## TASK REQUIREMENTS
Exactly as they appear, write the lines from the one containing "Screen dimensions: 687x458" to the final line of the entries, leaving pictures out.

(Stored data)
━━━━━━━━━━━━━━━━━━━━━━━━━━━━━━
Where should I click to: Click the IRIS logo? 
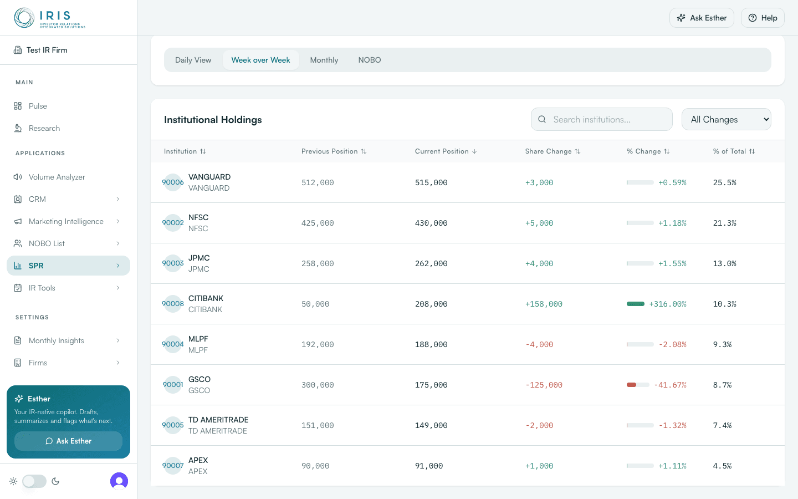(x=49, y=18)
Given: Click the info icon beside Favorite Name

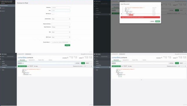Looking at the screenshot, I should (50, 42).
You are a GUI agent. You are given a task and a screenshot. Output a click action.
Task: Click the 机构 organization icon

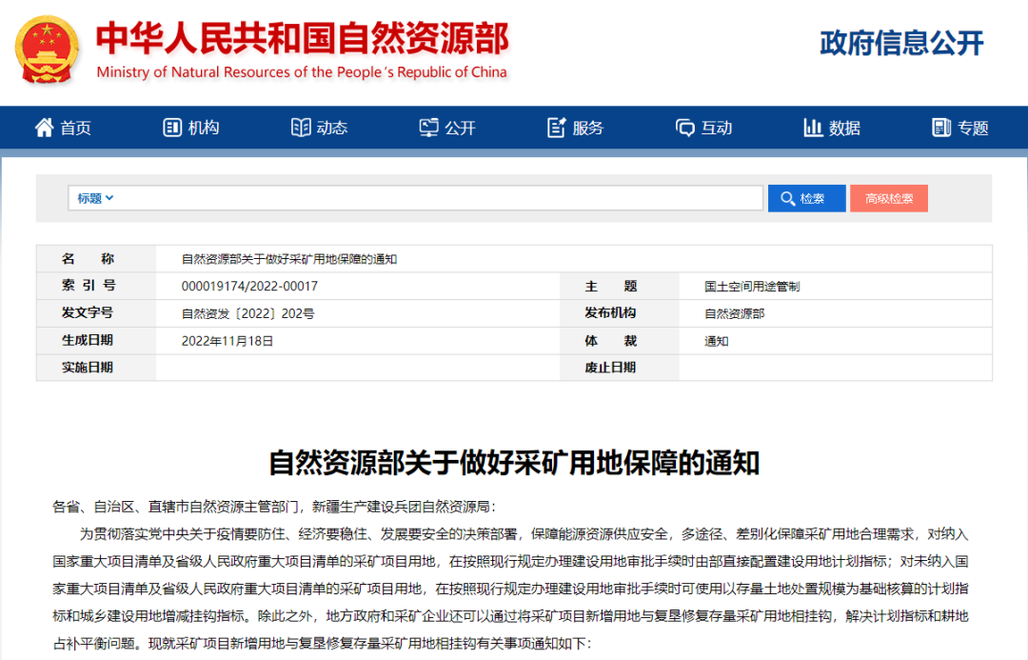click(172, 128)
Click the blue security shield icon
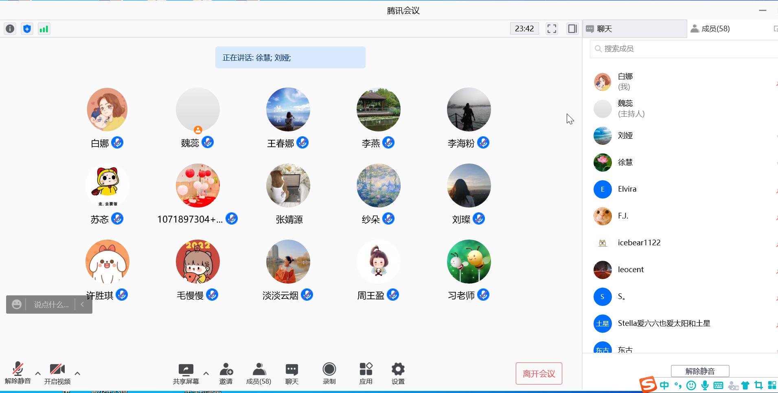The width and height of the screenshot is (778, 393). point(27,29)
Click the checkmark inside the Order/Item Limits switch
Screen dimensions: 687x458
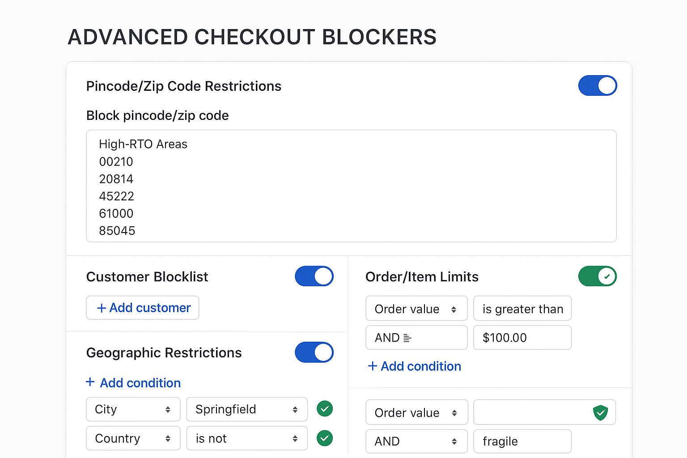(x=606, y=276)
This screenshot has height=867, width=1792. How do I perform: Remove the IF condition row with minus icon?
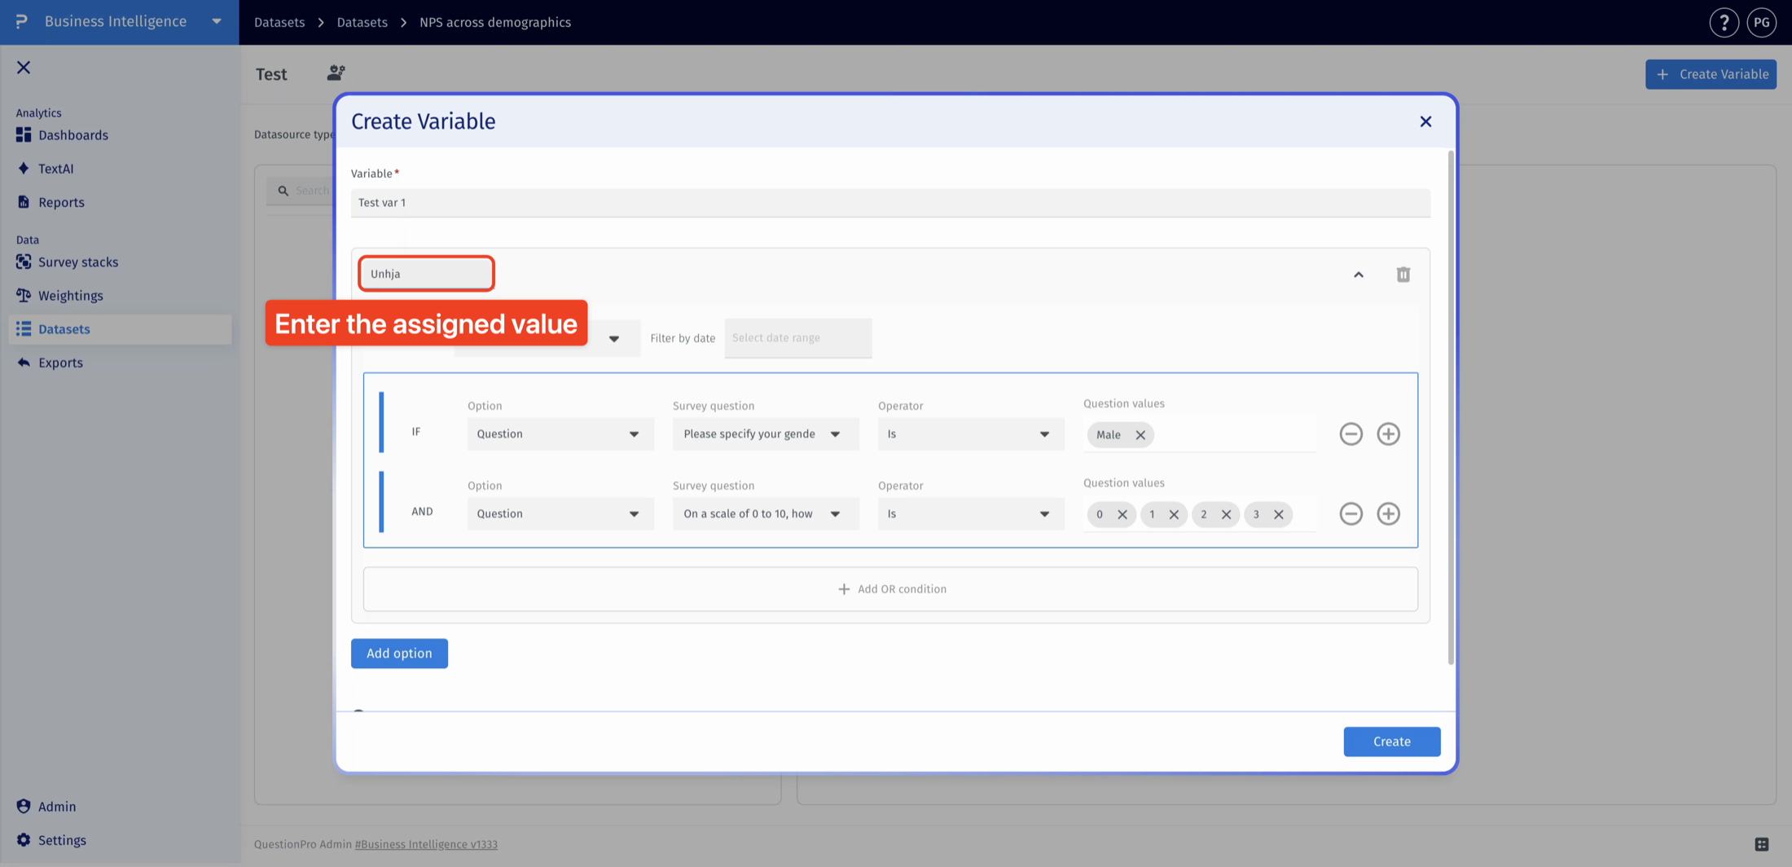point(1351,434)
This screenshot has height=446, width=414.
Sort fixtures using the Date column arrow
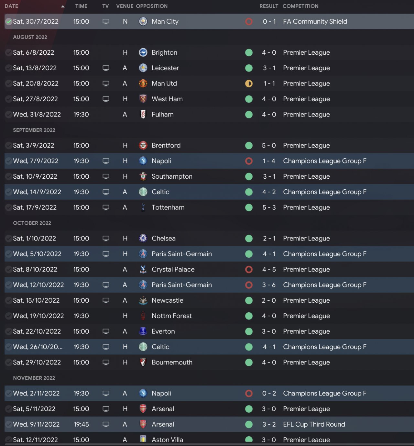(63, 6)
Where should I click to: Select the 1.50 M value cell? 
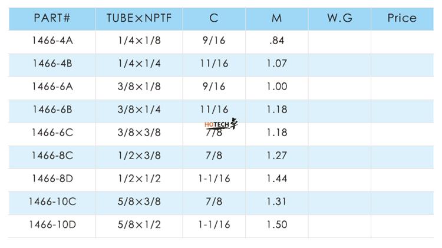coord(276,224)
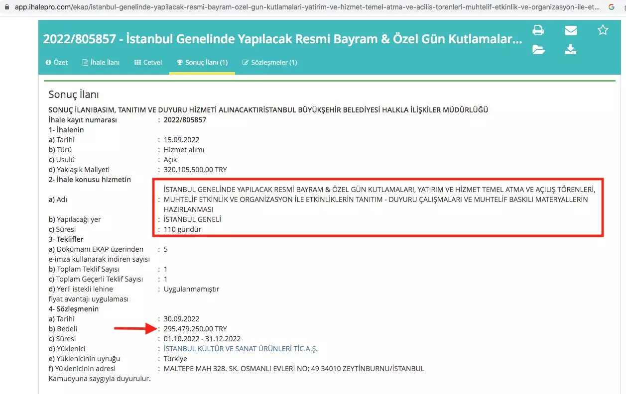
Task: Click the pencil icon beside Sözleşmeler
Action: pos(245,62)
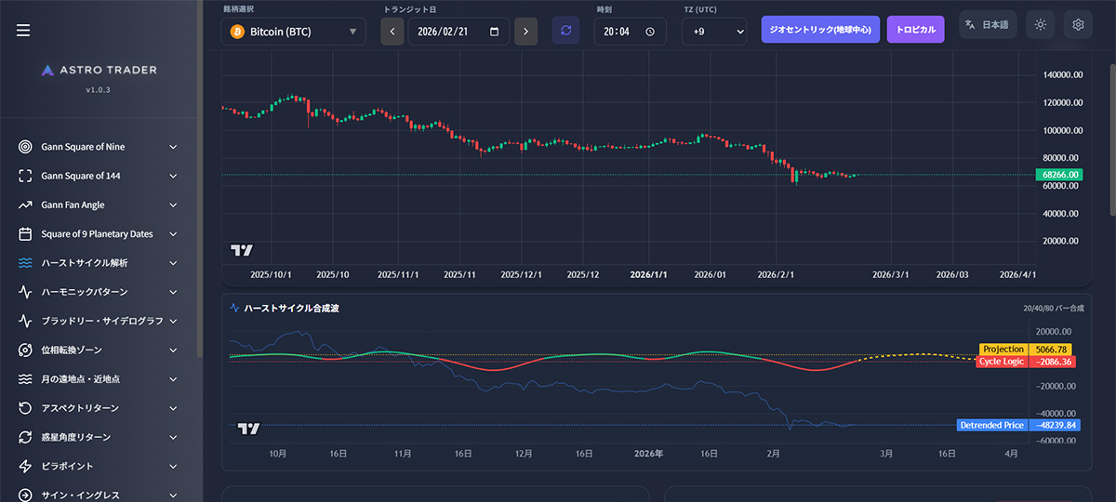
━━━━━━━━━━━━━━━━━━━━━━━━━━━━━━
## REPLY
Screen dimensions: 687x458
(x=606, y=276)
This screenshot has height=867, width=1792. How do I perform: Remove the IF condition row with minus icon?
point(1351,434)
This screenshot has height=446, width=414.
Sort fixtures using the Date column arrow
(63, 6)
Where should I click to: Select the 1.50 M value cell? 
coord(276,224)
Task: Click the pencil icon beside Sözleşmeler
Action: pos(245,62)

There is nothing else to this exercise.